そんな、夏希の驚いた表情はすぐに戻って、質問を少年に問う。

「どうして、わかったの?……と聞きたいところだけど、あえて聞かずに、名前でも聞こうかしら?」

と、少年を見据えて、言った。

「僕の……いや、俺の名前は、桐谷和也。貴方のお子さんのクラスメイトです」

ニコッと笑って、和也は言った。

「へぇ、ま、いいけど、何か御用?」

その言葉を待ってましたと言わんばかりの笑みで和也は告げる。

「お子さんに、嫌われてるようですね」

少し嫌味ったらしさを入れて言った。

その言葉に反応した夏希は、目を細めて問う。

「貴方……何をしたいの?」

探りを入れるように。尚かつ、怒りも込めて。夏希は言った。

「あまり、怒らないで下さい。俺は話がしたいだけなんですよ。…まあ、嫌われてるのは、矛盾が原因ですがね」

フッと笑って、夏希を見た。

「……貴方…どういうつもり?」

目を細めたまま、夏希は聞く。先程と同じように、探りを入れるように。

「どういうつもりもこういうつもりもありませんよ?友達を増やしたいってだけなのに、盛山さんは、スルーばかり。俺も傷ついてるんですけどねぇ」

和也は腕を組みながら、困ったような顔で言った。だが、夏希には通用しないようだ。

「ウソは嫌いよ」

冷たく、そしてまた、冷たい目で、夏希は言った。

和也は一瞬驚いて、あーあと口を開いた。

「まぁ、友達を増やしたいのは、半分本当ですよ、そうですねぇ、半分は利用するため、みたいな感じです。さて、次はこちらが質問です」

夏希は質問を予想するため、頭を働かせる。

「なにかしら?」

そう言いながら。

「盛山さんとは、一定の距離以上、近づいていないように、見えました。それは、なぜですか?」

予想と似たような質問だった。

愚問だ。好きで近づいてないわけじゃない。これは『罪』だ。自分自身への。

「……そうね、自分が『怖い』から…かしら」

本当の気持ちでもあった。また、『あの時』のようになってはいけない。思い出させてはいけない。そう強く思いながら言う、夏希。

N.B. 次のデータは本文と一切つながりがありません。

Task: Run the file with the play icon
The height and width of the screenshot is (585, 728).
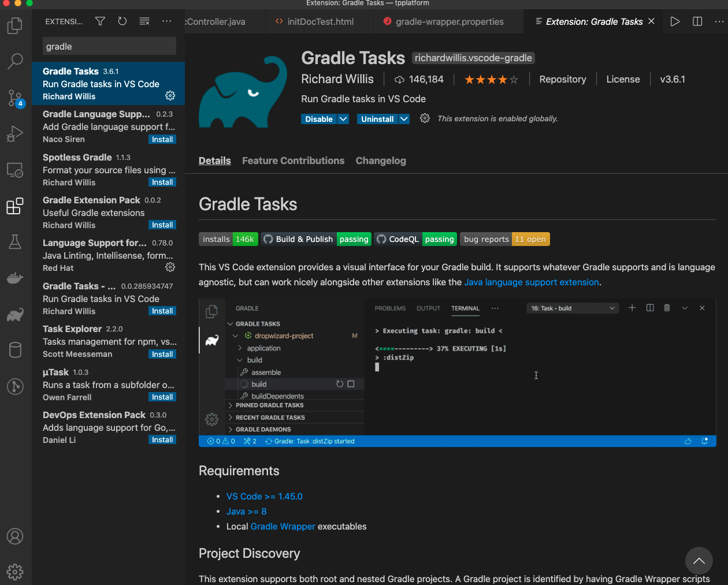Action: point(675,21)
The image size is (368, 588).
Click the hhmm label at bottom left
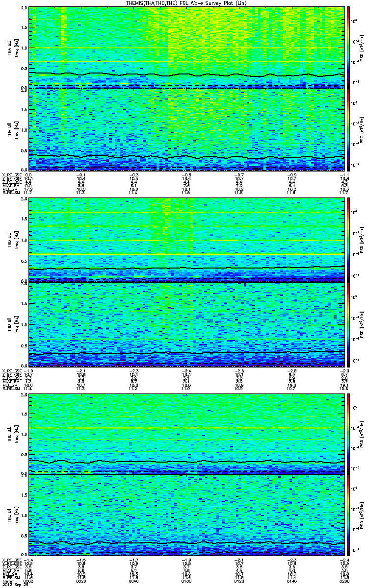(x=8, y=581)
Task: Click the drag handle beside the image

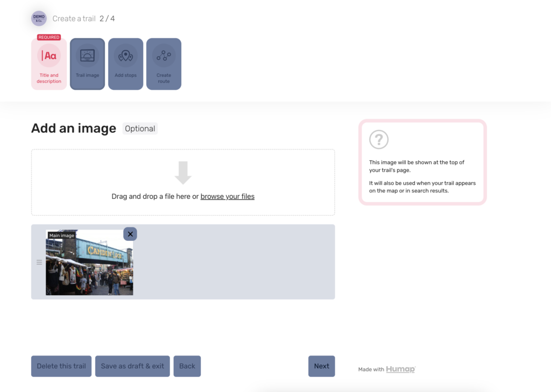Action: pos(39,262)

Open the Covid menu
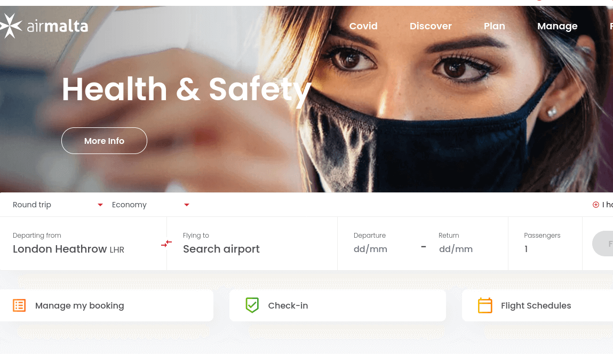click(x=363, y=26)
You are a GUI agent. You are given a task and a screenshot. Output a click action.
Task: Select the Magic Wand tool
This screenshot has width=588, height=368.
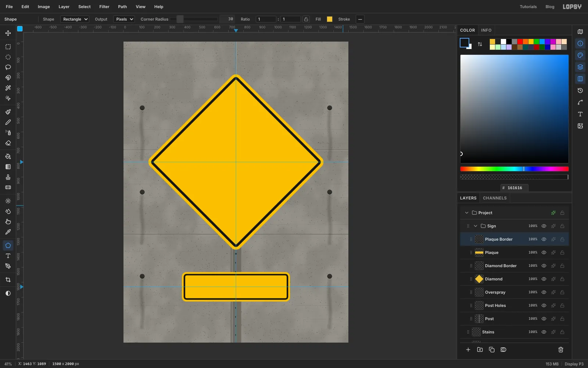coord(8,88)
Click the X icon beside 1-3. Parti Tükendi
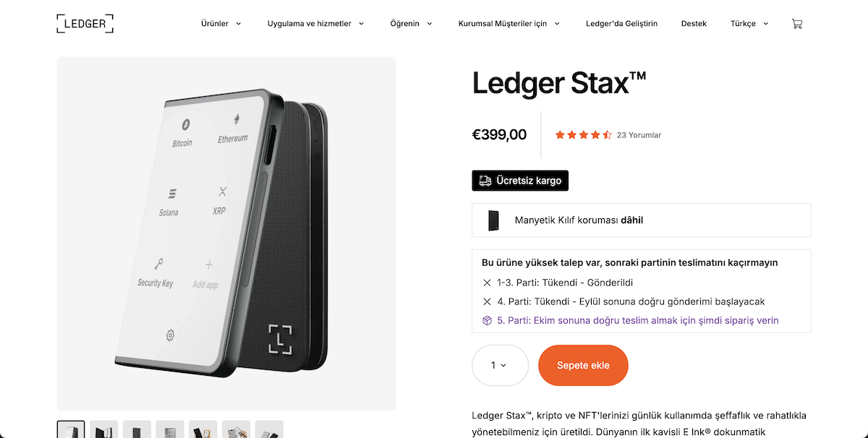 [x=486, y=283]
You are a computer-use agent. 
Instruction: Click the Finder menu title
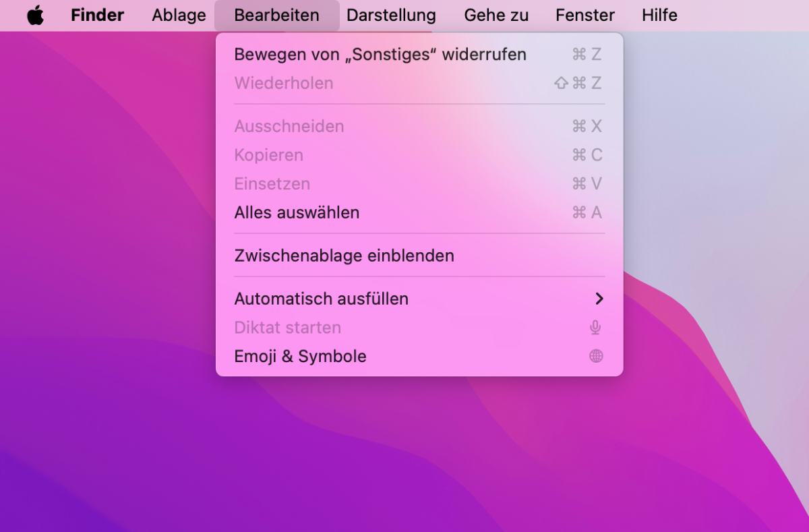tap(97, 15)
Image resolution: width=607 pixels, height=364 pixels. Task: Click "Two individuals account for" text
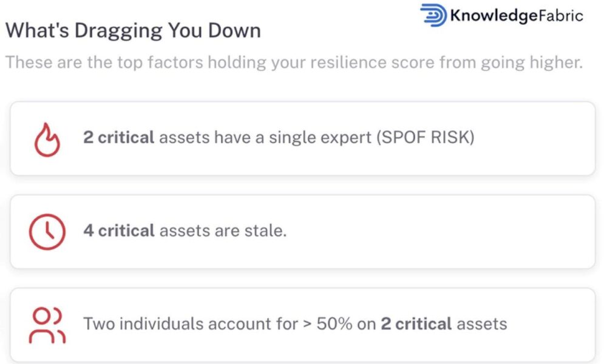coord(191,324)
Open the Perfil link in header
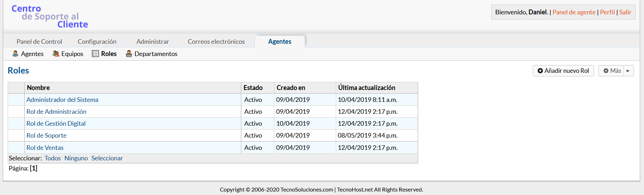This screenshot has width=644, height=195. (x=607, y=12)
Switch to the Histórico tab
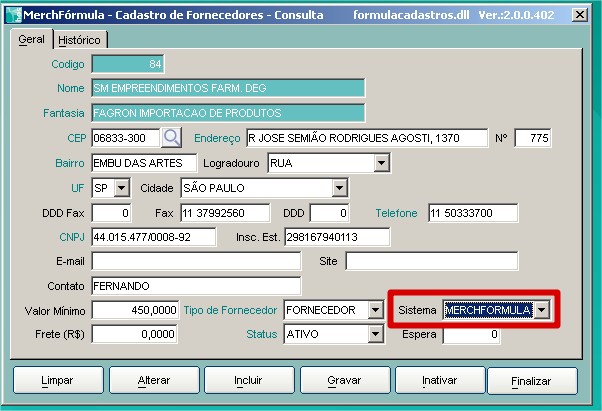Image resolution: width=602 pixels, height=411 pixels. pos(81,40)
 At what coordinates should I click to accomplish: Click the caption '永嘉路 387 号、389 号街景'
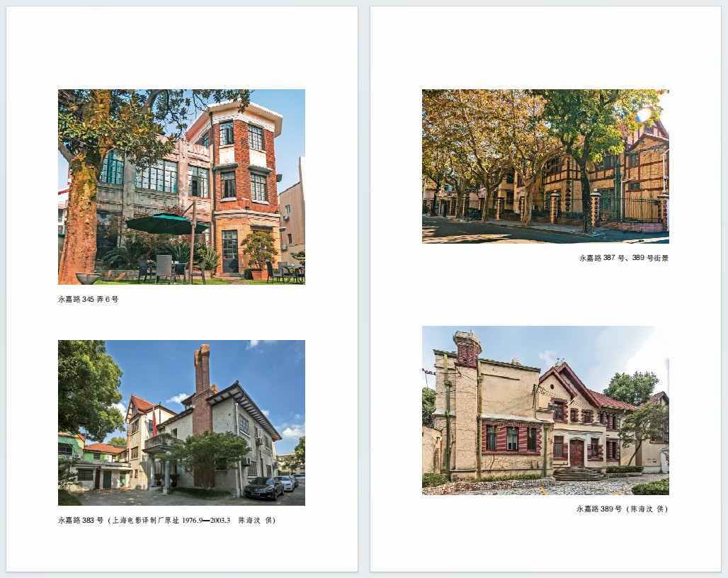point(623,259)
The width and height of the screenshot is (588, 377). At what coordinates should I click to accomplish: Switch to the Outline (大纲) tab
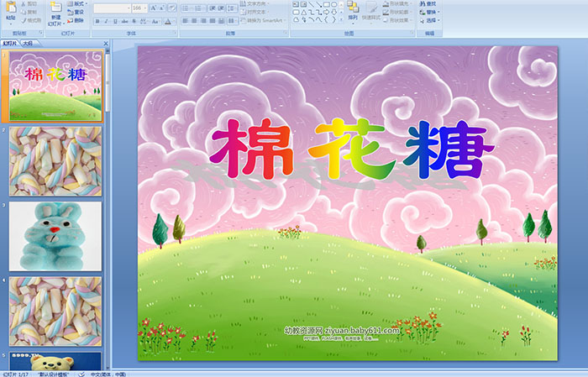[x=29, y=41]
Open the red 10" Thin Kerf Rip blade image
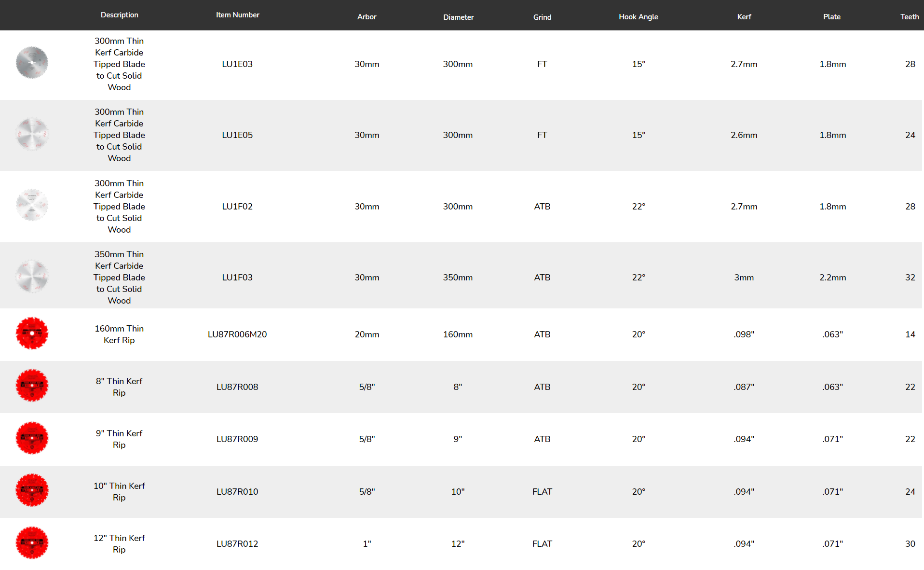The image size is (924, 570). coord(32,490)
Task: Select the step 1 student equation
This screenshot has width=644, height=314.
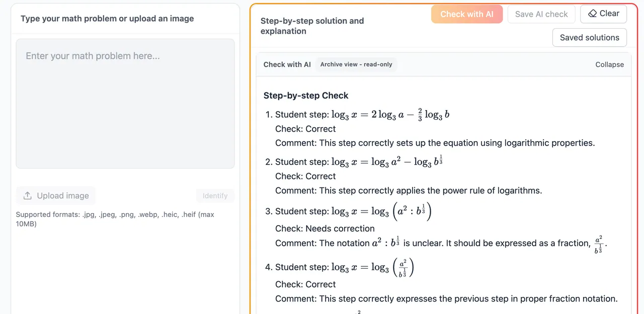Action: (390, 115)
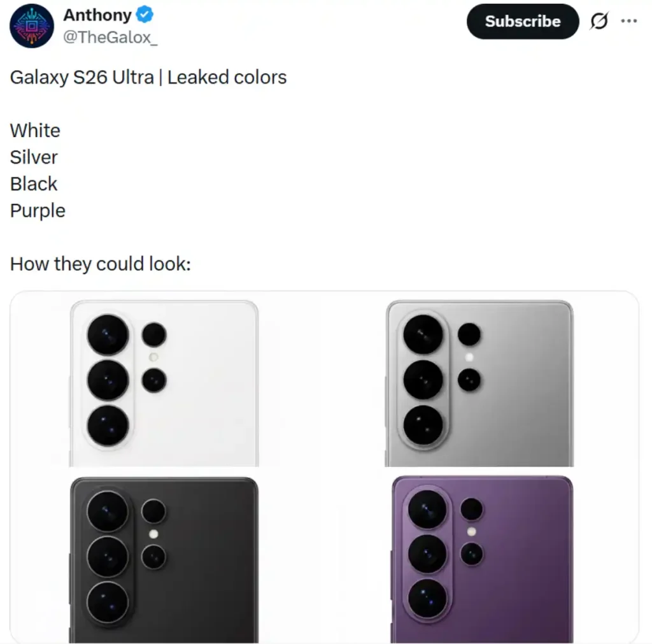Click the top camera lens on the white phone
Image resolution: width=652 pixels, height=644 pixels.
click(x=108, y=334)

「……そうですか、まぁ、知りたかったことは大体わかったので、俺はこれで。では」

ペコリと礼をして、和也は教室へ戻って行った。

「……私は何をしてるのかしら……」

距離を取らないといけないといいながら。

距離を取れない私。

自分自身の『罪』といいながら。

己の罪を忘れようとしてる私。

自分でもわからない、矛盾した答え。

「ハァ……」

帰ろう…

夏希はそう思いながら、帰路へと着いて行った。

出て行きたくても出ていけなかった少女が1人、目をつむって隠れていた。




誤字、脱字は言っていただけると嬉しいです。